"Walk on Fire" Album Description:
1987. Belfast. Silent Running had already done the EMI thing with "Shades of Liberty" (1984), then got dropped and resurfaced on Atlantic with "Walk on Fire" like a band coming back into the room after you assumed they'd gone home. Not punk kids discovering synths overnight — more like grown-up nerves wrapped in cleaner clothes.
The New Wave Sound
Drop the needle and the first thing that hits is the posture: big, glossy, and slightly clenched. "Sanctuary" stretches out and breathes like it wants stage lights, while "Heartland" keeps marching forward even when the mood says "stay put." Then the title track "Walk on Fire" shows up with that mid-80s habit of turning tension into something you can hum in the street.
The best moments aren’t the shiny ones; it’s when the guitars bite through the polish and the rhythm section stays stubborn. It’s new wave with its sleeves rolled up. Not too clever. Not too sweet. Just determined.
The 12" LP helps because this album lives on space and punch. Late evening volume, not headphone whispering. The synth edges and the guitar attack stop fighting and start stacking. One of those records that sounds better when you're doing something ordinary — kitchen light on, coffee gone cold, and you're pretending you’re not paying attention (you are).
Artwork and Collectibility
The sleeve does its job: bold, era-correct, and made for the bigger canvas of a proper LP jacket. You don’t need a thesis about “visual identity” — you just need to see it leaning against the turntable while the room fills up.

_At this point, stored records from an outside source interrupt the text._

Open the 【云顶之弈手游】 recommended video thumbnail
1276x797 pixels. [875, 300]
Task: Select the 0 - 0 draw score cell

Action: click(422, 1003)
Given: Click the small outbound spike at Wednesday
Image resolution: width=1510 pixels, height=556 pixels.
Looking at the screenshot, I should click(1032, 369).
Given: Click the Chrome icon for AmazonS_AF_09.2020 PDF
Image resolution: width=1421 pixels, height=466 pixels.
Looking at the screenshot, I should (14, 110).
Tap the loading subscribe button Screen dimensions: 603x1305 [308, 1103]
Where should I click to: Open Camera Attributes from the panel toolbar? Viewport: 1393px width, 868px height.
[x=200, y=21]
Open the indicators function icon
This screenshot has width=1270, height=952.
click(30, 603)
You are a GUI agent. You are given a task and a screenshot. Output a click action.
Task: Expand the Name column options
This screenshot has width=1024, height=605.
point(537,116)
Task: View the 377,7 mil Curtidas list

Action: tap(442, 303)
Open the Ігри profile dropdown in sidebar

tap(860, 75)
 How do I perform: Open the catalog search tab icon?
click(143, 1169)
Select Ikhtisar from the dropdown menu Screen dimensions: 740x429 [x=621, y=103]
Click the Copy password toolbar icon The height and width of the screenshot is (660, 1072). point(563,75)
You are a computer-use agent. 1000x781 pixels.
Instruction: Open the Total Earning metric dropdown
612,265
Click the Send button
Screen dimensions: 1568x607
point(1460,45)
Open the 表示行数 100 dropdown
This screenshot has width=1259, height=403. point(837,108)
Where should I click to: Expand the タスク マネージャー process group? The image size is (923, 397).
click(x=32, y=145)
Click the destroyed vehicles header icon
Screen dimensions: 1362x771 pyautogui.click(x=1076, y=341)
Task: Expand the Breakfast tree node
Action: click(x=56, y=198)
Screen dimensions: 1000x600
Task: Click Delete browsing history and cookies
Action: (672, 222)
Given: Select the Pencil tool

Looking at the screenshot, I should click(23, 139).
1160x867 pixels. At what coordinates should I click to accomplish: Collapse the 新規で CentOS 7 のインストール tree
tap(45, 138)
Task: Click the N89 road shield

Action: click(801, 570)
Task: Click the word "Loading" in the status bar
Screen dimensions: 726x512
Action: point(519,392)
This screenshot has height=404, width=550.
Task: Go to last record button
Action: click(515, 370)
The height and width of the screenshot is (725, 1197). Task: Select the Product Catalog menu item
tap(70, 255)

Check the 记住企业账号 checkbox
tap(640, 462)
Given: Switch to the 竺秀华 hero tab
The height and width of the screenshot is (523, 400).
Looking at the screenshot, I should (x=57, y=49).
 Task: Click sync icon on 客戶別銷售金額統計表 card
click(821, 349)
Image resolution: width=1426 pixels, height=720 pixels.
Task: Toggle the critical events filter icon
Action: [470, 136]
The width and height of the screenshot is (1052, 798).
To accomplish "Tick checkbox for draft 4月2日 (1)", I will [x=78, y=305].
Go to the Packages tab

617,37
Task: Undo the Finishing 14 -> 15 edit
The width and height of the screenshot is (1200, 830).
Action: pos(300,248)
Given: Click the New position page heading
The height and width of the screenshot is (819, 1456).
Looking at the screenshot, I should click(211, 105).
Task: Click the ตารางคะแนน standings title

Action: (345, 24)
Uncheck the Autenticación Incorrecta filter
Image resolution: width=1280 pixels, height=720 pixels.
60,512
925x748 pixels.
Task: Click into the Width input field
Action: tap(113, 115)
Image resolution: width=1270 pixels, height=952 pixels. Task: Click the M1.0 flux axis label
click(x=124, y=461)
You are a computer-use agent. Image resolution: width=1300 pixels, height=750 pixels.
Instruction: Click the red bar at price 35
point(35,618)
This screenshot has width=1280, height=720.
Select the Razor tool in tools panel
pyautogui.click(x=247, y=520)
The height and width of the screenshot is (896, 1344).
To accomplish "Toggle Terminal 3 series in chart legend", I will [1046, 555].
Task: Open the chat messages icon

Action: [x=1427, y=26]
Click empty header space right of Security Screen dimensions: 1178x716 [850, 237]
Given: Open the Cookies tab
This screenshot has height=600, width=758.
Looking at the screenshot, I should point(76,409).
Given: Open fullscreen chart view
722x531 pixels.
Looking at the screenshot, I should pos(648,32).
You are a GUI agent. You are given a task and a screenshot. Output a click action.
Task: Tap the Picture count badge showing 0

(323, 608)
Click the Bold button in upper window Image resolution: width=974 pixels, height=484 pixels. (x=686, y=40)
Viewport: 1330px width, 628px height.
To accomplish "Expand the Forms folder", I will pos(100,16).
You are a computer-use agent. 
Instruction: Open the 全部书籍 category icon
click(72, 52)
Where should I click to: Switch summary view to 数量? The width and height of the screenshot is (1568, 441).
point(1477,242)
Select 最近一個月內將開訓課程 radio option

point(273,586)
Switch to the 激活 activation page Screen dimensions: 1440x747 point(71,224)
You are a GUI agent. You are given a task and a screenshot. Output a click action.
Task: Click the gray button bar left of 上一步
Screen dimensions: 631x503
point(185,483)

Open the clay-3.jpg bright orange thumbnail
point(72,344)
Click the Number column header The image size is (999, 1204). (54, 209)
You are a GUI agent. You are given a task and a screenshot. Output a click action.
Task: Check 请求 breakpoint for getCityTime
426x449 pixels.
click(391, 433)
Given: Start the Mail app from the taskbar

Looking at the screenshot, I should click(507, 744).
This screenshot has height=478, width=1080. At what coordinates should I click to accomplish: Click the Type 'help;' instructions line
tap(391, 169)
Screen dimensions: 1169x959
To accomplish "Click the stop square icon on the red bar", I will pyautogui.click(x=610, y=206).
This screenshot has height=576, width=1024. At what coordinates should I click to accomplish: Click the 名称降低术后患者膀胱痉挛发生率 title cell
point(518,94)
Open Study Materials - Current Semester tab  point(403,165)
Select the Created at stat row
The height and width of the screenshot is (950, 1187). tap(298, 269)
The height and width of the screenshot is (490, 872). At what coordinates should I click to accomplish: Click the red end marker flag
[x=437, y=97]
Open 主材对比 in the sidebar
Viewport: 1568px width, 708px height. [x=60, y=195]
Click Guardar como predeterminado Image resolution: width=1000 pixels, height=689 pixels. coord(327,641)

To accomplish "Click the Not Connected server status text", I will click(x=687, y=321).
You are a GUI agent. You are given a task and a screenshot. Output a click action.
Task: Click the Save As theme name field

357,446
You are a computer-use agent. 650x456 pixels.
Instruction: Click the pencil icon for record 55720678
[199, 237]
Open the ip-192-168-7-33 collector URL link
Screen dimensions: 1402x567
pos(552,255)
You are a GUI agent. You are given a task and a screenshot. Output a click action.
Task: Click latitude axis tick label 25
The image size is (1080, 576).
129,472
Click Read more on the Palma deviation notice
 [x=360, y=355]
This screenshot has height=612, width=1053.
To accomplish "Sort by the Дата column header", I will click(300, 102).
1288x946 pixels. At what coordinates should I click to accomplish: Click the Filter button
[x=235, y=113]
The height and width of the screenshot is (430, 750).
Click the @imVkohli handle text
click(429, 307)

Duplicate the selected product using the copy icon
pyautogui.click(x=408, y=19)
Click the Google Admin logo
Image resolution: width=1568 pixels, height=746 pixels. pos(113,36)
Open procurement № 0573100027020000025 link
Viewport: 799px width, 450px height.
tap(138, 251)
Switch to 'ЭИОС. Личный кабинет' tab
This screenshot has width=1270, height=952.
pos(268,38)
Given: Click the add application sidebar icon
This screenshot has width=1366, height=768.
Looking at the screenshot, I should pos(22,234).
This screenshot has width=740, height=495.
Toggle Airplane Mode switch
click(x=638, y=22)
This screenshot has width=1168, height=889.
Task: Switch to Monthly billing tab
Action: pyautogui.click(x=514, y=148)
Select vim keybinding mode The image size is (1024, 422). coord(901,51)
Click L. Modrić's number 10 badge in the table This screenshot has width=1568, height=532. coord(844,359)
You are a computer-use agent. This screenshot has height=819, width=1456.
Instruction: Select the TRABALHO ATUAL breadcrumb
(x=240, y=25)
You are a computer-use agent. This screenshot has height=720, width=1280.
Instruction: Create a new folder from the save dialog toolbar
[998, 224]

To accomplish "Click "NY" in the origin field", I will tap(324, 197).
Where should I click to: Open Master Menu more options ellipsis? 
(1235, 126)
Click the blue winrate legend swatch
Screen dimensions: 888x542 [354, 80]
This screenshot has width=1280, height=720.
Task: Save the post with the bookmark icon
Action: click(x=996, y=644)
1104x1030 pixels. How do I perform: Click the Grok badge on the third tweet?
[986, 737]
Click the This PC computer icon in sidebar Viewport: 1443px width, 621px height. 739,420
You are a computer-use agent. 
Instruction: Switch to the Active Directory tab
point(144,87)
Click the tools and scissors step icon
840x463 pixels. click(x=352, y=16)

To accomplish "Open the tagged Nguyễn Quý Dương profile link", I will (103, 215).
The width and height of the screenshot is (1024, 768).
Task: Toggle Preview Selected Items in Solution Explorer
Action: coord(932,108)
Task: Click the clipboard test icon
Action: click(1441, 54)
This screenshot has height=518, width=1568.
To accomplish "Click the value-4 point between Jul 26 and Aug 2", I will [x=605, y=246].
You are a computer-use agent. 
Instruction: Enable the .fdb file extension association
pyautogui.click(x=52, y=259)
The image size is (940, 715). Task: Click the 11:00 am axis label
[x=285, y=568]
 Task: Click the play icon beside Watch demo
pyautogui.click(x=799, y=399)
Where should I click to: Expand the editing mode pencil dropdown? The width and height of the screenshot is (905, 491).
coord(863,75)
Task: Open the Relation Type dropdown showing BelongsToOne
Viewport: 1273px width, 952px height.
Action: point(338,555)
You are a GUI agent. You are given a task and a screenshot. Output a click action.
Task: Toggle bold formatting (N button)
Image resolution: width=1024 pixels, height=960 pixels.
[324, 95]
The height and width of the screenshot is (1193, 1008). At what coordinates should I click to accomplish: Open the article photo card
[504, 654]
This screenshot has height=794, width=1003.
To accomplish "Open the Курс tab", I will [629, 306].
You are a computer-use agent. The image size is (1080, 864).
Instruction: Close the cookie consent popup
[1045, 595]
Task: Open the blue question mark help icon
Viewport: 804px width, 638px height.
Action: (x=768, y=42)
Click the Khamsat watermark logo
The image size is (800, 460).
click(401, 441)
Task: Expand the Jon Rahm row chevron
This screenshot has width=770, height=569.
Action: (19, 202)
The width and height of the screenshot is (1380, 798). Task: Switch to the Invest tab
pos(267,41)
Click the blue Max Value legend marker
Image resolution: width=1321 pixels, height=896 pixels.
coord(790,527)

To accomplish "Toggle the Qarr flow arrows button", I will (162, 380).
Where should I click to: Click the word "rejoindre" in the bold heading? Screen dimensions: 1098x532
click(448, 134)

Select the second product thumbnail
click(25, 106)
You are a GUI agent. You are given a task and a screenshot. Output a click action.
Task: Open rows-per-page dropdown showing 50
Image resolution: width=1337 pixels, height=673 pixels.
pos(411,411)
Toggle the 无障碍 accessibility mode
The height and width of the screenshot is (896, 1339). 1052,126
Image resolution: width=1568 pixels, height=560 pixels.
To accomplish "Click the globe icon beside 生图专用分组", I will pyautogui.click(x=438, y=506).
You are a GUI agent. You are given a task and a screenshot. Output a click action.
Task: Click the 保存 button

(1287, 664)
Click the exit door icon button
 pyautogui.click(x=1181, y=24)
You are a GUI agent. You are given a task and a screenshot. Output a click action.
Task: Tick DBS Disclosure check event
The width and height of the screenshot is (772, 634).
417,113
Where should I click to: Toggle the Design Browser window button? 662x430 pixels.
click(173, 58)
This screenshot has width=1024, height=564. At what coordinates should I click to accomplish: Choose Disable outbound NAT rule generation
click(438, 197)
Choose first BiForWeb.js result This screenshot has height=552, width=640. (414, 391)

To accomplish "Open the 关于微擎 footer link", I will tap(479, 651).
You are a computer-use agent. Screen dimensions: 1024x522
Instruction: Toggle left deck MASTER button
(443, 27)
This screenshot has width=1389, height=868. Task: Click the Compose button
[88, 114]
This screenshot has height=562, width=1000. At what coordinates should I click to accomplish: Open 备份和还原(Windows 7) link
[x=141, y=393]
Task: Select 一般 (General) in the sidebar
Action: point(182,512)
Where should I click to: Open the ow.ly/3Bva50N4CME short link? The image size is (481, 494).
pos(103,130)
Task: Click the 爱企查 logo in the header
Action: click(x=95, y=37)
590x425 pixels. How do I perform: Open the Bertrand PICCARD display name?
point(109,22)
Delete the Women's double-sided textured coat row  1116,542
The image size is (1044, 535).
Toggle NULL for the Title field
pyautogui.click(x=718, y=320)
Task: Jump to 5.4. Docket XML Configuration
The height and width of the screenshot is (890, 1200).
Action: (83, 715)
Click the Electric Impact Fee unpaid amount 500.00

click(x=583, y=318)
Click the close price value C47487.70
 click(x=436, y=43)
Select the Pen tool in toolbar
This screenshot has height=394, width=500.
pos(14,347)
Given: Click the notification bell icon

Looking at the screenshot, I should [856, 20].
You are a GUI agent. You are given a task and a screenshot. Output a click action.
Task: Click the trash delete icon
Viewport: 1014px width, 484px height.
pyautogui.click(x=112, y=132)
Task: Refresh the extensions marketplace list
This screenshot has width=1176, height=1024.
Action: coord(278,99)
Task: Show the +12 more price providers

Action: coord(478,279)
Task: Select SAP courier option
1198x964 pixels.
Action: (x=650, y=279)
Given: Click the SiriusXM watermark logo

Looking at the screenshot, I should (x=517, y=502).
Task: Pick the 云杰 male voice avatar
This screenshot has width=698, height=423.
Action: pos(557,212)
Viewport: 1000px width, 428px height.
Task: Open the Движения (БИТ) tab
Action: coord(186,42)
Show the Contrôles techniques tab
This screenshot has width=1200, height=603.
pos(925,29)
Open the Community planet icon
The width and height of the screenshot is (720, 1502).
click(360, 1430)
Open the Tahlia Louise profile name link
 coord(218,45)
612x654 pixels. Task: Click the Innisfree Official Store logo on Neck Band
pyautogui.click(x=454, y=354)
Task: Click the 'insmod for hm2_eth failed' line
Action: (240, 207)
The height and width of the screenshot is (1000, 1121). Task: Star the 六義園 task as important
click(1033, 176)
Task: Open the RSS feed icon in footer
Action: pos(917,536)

As for collector bait: different pressings and formats exist, and singles like "Sanctuary" and "Heartland" had their own release trails, but the real “extra” is simpler — it’s finding a clean copy that hasn’t been loved to death.
A Moment in Time
"Walk on Fire" didn’t deliver the big breakthrough Atlantic probably wanted, and you can feel that quiet pressure in the production — the band reaching outward, the era pushing back. Still, there’s a stubborn heartbeat in it, and that matters more than any chart position. If this one doesn’t grab you immediately, fine. Let it sit there. It tends to win by hanging around.